Michel Barnier. Michel Barnier.

Michel Barnier. / efe

El negociador jefe de la Unión Europea (UE) para el Brexit, Michel Barnier, instó ayer a las autoridades británicas a encontrar una solución antes de octubre para Gibraltar e Irlanda del Norte tras la salida del Reino Unido del club comunitario.

Octubre es el plazo que se ha fijado Bruselas para finalizar la negociación sobre el acuerdo de retirada del Reino Unido. "Debemos alcanzar un acuerdo sobre todos los temas aún abiertos en el acuerdo de retirada. Eso incluye la cuestión de Irlanda e Irlanda del Norte, que es la más grave, pero también las bases militares británicas en Chipre y, evidentemente, Gibraltar", aseguró Barnier en una rueda de prensa posterior al consejo de Asuntos Generales celebrado en Bruselas.

Según Barnier, cada uno de esos puntos es "importante" y un pacto es "necesario antes y para el acuerdo de retirada", que la UE quiere concluir en octubre con el objetivo de poder ratificarlo en los parlamentos nacionales entre ese mes y marzo de 2019, cuando tendrá lugar el Brexit.

Barnier recalcó que el acuerdo de retirada es el "requisito previo" para una marcha "ordenada", para el periodo transitorio que concluirá el 31 de diciembre de 2020 y para "crear la confianza que necesitamos para construir una asociación sólida para el futuro".
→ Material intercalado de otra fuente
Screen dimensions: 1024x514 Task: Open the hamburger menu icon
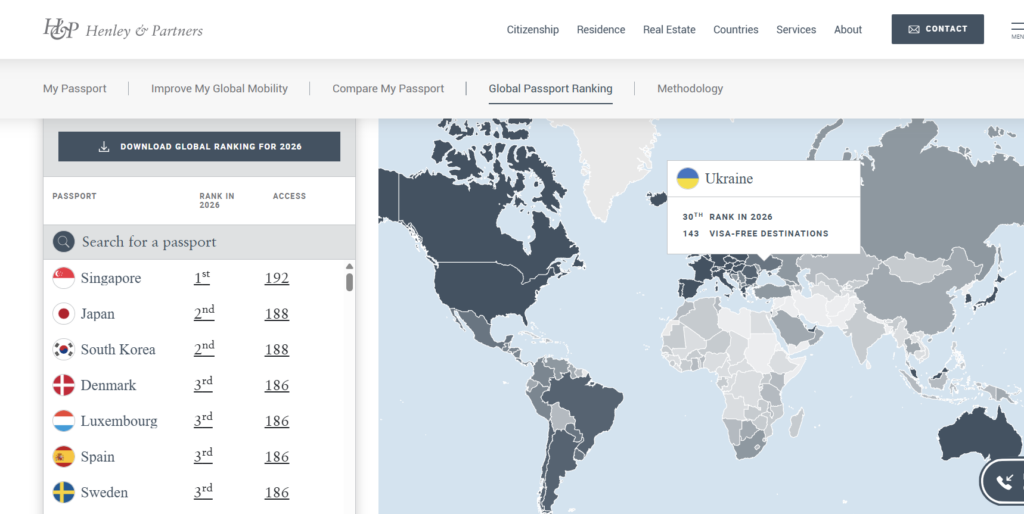(1016, 30)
En el caso de la frontera entre la República de Irlanda e Irlanda del Norte, insistió en plantear una solución "legalmente operativa" para proteger a la isla de las consecuencias del Brexit y preservar los acuerdos de paz del 10 de abril de 1998, conocidos como Acuerdos de Viernes Santo.
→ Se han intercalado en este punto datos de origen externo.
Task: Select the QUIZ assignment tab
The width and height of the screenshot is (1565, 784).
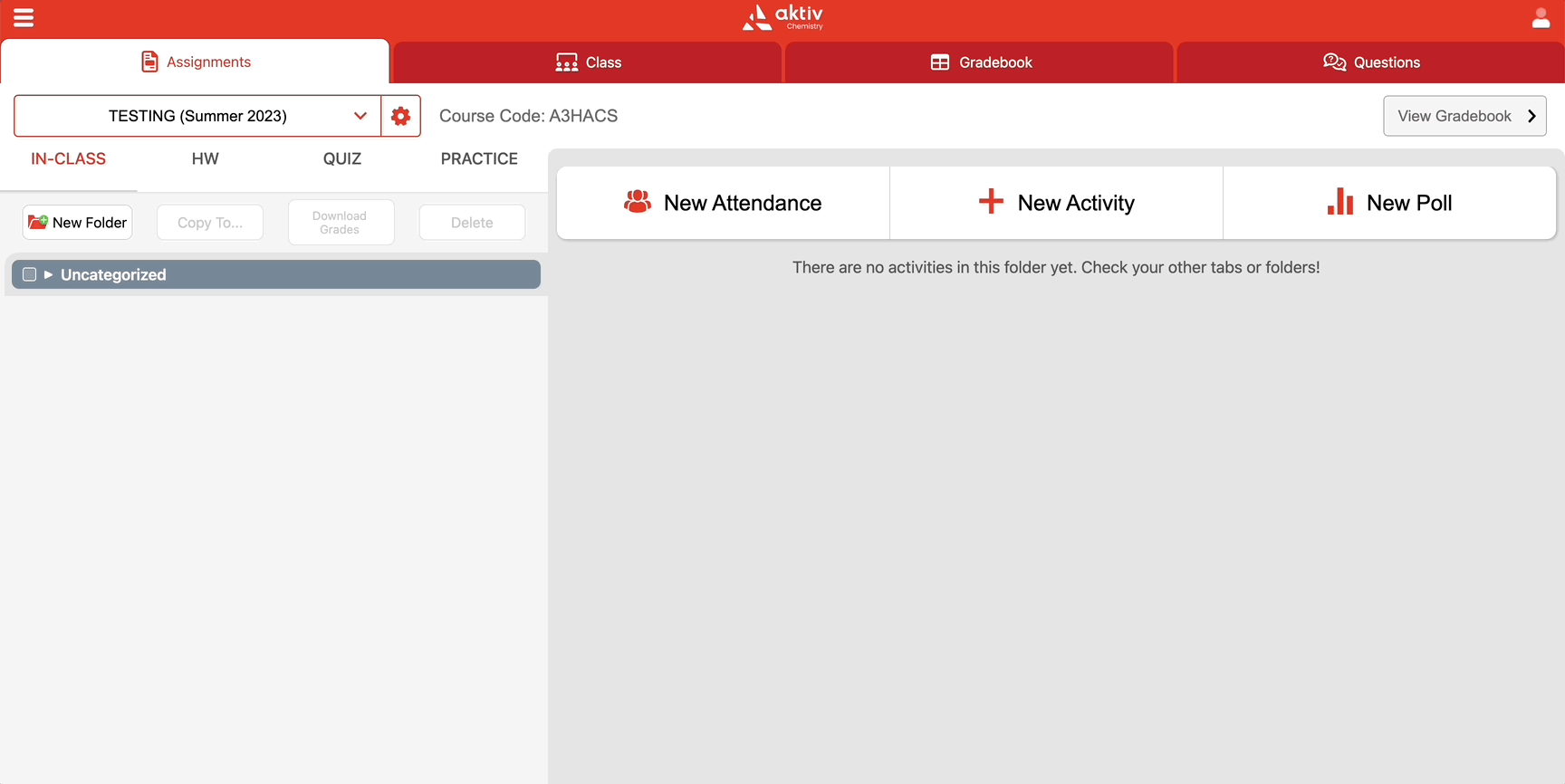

Sobre el libro blanco del Reino Unido que recoge la propuesta británica para la futura relación con los Veintisiete, Barnier consideró que contiene "varios elementos que abren la puerta a una discusión constructiva sobre la declaración política" relativa a la asociación entre Bruselas y Londres tras el Brexit, documento que también se espera concluir en octubre.

Entre los elementos "útiles y positivos", citó la iniciativa de un acuerdo de libre comercio y los compromisos en la igualdad de condiciones, en particular, con respecto a las ayudas de Estado y las reglas sobre empleo y medio ambiente. También se refirió a la cooperación en la seguridad interior y exterior.

"En ese punto lo que es importante y positivo sobre la postura británica son las garantías aportadas sobre la protección de los derechos fundamentales y el reconocimiento del papel del Tribunal de Justicia de la Unión Europea como único árbitro del derecho europeo", comentó Barnier, convencido de que esa posición sobre la corte facilitará los intercambios de datos entre ambas partes.

"Eso abre la posibilidad de ampliar nuestra oferta en materia de cooperación en la seguridad interna en particular", añadió.

Sin embargo, sobre la futura asociación económica, Barnier admitió que el libro blanco plantea una serie de cuestiones, sobre todo, respecto a su compatibilidad con la integridad del mercado interior, la unión aduanera y la política comercial común, la indivisibilidad de las cuatro libertades y la autonomía de decisión de los Estados miembros.

Insistió en que varios aspectos de la iniciativa británica son "útiles" para la discusión, pero precisó que Bruselas no va a negociar el libro blanco en sí mismo.

En cualquier caso, Barnier admitió que la propuesta británica sobre la futura relación es el resultado de "un debate interno muy intenso" en el Reino Unido que era "necesario".